If more bets were placed on reforestation in the upper and lower parts of a basin or on water harvesting, the outlook would not be so disastrous.

"The river itself seeks its way", is heard today as an echo in the midst of the emergency.

Ignoring nature is the sure path to greater disasters.

The same rules of the State feed the risk.

For example, according to the Regulation of the Water Resources Law, the strip where housing cannot be built is delimited by the "maximum flooding of the rivers", but at the same time the norm does not contemplate exceptional events, such as rains caused by Cyclone Yaku or the El Niño Phenomenon.

Part of the damage caused by a flood of mud that fell on the Punta Hermosa resort.

The climatic blow also to the population with greater resources.

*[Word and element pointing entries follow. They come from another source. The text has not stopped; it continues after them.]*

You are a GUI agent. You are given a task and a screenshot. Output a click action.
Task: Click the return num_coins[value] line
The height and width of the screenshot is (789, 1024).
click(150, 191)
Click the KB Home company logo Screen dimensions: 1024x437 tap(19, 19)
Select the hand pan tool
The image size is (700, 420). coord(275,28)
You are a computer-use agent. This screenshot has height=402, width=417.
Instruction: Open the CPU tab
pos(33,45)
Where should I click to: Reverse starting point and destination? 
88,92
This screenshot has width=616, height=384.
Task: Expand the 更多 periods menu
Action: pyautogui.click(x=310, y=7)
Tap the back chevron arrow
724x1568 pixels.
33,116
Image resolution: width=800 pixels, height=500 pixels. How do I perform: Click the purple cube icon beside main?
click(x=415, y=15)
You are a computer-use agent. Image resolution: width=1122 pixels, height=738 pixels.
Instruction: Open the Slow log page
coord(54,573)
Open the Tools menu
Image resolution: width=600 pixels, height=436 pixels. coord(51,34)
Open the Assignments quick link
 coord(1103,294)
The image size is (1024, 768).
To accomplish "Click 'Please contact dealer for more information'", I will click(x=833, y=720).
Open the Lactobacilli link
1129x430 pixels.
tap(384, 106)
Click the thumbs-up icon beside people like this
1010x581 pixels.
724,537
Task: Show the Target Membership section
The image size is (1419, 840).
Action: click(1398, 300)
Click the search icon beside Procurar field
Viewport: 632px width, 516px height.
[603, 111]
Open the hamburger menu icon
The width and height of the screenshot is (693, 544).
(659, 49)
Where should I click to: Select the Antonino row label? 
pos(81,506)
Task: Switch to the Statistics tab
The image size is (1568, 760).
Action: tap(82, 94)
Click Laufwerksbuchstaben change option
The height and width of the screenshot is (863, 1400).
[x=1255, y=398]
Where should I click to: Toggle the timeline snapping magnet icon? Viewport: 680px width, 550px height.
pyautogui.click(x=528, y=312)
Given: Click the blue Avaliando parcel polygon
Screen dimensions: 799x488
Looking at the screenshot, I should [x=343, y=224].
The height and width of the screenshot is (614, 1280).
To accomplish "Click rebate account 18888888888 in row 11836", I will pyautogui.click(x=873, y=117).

Sebastián Castañeda

On the other hand, after the Coastal Child of 2017, the National Authority for Reconstruction with Change (ARCC) was created, which has a budget of 25,000 million soles (about 6,200 million euros).

But most of his works are reconstruction and not prevention.

In addition, the Comptroller General of the Republic has warned about deficiencies in the works of that agency.

One of them in a dam of the Piura River, one of the epicenters of this emergency.

For all this, Ferradas maintains that "the country does not learn from what happened."

While the prevention system does not work, José Clemente longs for his house, which he had to vacate one morning due to the water threat, and thousands of people in the towns of Íllimo, Chosica, Jicamarca, Manchay, Morón, Chaclacayo cry for having lost everything, or almost everything.

But little will change if nature continues to be ignored, as if we were not part of it.